Glioblastoma is the most common and aggressive form of brain cancer in adults. Researchers at UC and Johns Hopkins found that the three federally approved drugs used to treat glioblastoma (temozolomide, acriflavine and PT2385) work better in combination than they would alone, a pharmaceutical phenomenon called synergism.

“When you add them together, three things can happen,” Steckl said. “The combination is negative; the effect is additive, like one plus one equals two; or it’s synergistic, which is like one plus one equals three.”

The study was published in the journal ACS Biomaterials Science & Engineering. The research was supported with a grant from the National Institutes of Health.

Steckl said glioblastoma is extremely difficult to treat because its heterogeneous cells allow for mutations that help the cancer evade treatment.

“It’s tough to control,” Steckl said. “It comes in through the window and when you close the window, it comes through the door. And when you close that, it comes through the chimney.”

Glioblastoma also has high recurrence. And the blood-brain barrier limits the effectiveness of other traditional chemotherapies.

“Our NanoMesh system was designed to solve these issues by enabling localized long-term delivery of multiple synergistic drugs directly at the tumor site after surgery,” UC’s Han said.

UC researchers worked with a team at Johns Hopkins Medicine, including Betty Tyler, a professor of neurosurgery, and postdoctoral researcher Hasan Slika.

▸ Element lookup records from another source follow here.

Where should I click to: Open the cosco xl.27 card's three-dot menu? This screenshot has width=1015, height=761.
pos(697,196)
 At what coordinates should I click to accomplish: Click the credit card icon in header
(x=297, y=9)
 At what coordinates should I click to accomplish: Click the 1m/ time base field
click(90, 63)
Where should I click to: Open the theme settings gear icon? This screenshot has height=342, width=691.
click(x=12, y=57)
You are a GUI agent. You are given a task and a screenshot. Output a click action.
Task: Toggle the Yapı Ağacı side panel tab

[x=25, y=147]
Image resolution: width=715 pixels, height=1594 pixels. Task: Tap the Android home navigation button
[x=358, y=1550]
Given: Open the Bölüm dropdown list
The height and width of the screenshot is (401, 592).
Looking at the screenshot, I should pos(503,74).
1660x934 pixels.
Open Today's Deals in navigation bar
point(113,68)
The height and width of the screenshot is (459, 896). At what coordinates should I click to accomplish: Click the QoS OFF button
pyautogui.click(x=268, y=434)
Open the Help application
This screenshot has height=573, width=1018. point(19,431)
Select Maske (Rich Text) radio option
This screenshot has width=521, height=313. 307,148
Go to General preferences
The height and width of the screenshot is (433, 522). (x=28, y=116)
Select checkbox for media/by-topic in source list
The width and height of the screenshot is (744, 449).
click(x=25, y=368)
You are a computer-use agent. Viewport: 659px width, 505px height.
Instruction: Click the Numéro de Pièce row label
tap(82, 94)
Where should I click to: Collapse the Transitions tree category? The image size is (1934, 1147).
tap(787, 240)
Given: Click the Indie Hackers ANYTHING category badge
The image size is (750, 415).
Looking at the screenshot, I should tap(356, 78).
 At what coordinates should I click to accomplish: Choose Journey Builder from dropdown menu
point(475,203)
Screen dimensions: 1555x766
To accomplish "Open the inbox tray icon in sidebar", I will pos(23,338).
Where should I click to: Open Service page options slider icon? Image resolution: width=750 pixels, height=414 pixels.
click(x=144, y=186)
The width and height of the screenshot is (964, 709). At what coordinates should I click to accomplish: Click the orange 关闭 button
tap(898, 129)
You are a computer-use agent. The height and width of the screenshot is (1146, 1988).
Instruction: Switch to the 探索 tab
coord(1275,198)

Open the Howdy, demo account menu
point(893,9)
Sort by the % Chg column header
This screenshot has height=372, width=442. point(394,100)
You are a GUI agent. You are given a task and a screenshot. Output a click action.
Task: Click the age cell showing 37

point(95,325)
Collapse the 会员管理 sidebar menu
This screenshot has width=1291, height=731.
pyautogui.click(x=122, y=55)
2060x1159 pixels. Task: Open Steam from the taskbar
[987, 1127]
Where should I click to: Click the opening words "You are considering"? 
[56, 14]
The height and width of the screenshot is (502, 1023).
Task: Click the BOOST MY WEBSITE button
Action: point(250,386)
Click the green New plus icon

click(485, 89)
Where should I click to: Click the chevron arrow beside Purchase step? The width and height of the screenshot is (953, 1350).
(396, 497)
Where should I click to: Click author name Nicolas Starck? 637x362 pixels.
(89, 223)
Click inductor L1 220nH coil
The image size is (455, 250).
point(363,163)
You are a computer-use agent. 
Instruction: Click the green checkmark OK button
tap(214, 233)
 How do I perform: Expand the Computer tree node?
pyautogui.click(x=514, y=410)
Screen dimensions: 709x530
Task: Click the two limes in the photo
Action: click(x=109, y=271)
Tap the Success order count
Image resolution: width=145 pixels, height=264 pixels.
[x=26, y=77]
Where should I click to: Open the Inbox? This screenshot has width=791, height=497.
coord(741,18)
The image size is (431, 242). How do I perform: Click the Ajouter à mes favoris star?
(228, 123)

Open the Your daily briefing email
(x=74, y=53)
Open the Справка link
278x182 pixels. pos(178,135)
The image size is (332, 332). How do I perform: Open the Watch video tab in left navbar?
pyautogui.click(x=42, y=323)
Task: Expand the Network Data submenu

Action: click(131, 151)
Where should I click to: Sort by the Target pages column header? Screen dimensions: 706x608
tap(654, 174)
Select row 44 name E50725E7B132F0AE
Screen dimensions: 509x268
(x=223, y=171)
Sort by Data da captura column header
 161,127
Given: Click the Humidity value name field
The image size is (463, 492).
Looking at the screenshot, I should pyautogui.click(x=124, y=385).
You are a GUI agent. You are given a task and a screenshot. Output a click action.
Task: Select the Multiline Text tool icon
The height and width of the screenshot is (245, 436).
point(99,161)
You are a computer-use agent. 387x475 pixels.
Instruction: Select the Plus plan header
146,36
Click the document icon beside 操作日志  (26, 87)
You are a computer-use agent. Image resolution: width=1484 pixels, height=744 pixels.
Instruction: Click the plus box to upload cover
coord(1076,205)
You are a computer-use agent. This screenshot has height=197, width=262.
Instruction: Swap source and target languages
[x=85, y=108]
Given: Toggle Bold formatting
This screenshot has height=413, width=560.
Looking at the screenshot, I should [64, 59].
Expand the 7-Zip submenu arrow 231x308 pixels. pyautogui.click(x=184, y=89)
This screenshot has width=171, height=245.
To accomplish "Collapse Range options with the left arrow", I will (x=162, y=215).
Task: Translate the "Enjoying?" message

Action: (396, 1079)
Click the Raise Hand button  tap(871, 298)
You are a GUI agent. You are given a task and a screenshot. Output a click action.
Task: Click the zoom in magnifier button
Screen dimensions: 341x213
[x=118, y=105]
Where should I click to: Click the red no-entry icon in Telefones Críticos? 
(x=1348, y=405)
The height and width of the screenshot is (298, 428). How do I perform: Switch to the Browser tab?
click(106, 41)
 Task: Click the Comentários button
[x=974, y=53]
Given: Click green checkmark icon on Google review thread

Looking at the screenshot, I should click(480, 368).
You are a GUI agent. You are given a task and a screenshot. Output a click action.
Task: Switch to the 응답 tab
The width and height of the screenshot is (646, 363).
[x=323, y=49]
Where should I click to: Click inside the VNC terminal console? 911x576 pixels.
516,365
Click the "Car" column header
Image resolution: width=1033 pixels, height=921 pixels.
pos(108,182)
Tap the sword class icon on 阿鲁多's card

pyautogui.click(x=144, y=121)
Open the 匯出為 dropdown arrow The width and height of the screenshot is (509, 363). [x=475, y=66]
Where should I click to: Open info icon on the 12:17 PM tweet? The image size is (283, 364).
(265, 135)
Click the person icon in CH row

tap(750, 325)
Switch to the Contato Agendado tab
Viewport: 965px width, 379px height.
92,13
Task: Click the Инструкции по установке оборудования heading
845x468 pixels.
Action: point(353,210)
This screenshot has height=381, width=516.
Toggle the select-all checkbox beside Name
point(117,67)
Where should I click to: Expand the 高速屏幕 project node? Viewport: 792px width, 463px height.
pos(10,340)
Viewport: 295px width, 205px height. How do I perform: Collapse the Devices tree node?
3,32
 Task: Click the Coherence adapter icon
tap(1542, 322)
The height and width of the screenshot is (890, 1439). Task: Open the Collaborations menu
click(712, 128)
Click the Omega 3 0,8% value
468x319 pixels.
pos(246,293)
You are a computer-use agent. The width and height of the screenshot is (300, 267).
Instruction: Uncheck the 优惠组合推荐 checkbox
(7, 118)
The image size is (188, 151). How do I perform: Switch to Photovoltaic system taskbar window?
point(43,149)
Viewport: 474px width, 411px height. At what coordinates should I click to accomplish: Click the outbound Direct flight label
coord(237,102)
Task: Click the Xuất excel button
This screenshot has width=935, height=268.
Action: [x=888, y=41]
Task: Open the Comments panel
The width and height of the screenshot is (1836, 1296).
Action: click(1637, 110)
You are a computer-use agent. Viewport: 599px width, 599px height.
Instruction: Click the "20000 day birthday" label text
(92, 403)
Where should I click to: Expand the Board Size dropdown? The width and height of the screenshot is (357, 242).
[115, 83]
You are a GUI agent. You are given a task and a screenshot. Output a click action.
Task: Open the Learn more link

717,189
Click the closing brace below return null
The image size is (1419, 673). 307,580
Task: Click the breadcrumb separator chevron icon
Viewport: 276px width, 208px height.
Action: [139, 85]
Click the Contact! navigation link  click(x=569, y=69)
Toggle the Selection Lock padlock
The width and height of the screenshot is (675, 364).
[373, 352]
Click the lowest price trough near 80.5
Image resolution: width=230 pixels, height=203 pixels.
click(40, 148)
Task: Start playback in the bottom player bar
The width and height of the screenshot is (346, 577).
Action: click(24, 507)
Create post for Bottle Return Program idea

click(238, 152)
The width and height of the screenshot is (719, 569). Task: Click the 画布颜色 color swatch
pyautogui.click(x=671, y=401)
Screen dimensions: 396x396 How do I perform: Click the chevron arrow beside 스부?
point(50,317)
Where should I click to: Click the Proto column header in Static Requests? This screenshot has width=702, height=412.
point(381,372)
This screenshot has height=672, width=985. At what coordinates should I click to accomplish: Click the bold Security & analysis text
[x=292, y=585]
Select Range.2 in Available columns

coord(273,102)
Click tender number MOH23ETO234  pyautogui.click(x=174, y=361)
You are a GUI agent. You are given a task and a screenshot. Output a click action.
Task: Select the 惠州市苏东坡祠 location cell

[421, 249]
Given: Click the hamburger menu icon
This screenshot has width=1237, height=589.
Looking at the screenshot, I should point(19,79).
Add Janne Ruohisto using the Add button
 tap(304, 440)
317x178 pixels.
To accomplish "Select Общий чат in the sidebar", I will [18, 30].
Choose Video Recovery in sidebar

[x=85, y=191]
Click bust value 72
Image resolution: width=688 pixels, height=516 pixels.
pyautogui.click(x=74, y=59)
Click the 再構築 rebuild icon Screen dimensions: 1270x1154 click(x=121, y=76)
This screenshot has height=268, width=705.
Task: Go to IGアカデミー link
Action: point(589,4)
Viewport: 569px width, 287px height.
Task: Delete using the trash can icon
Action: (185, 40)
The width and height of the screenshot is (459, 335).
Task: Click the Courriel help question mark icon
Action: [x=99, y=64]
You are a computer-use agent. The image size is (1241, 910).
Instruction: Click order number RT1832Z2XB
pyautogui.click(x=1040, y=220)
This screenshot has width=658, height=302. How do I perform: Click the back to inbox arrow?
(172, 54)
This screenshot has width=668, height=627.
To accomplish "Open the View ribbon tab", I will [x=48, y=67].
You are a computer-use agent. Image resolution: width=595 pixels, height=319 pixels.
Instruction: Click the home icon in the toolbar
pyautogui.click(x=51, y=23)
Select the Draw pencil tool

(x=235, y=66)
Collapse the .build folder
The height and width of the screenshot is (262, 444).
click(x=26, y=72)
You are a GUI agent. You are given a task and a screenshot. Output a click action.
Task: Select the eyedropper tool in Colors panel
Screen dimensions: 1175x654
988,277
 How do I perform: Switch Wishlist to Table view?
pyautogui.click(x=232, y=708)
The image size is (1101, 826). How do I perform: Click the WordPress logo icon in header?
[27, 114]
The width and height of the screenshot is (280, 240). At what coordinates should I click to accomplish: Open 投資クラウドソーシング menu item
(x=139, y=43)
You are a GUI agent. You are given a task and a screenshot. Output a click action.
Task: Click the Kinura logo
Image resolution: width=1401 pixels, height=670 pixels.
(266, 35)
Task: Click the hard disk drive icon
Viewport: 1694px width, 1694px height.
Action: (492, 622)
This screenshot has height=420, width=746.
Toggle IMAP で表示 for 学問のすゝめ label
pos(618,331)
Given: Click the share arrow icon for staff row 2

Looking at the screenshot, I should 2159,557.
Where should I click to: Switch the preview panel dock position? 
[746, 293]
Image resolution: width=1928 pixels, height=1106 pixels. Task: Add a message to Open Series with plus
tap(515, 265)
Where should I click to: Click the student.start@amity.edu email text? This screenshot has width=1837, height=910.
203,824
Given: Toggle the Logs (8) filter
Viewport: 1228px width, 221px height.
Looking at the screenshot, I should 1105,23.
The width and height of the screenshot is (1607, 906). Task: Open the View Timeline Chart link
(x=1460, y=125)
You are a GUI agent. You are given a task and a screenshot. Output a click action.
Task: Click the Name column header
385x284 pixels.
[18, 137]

Tyler said researchers are looking to attack the disease with combinations of therapies.

“Unfortunately, cancers know how to pivot to evade therapeutic treatment,” she said. “So we’re approaching treatment multidimensionally.”

Tyler has helped develop other cutting-edge therapies now commonly used to treat cancer.

“Current therapies have increased patient survival and given them more birthdays,” she said. “But we’re still working on improving options.”

In animal trials, all untreated mice with glioblastoma died within 19 days. But a majority of mice treated with the three-layer nanofiber mesh survived twice as long. And 40% survived past the 120-day conclusion of the experiment in a plateau that stretched for more than 80 days.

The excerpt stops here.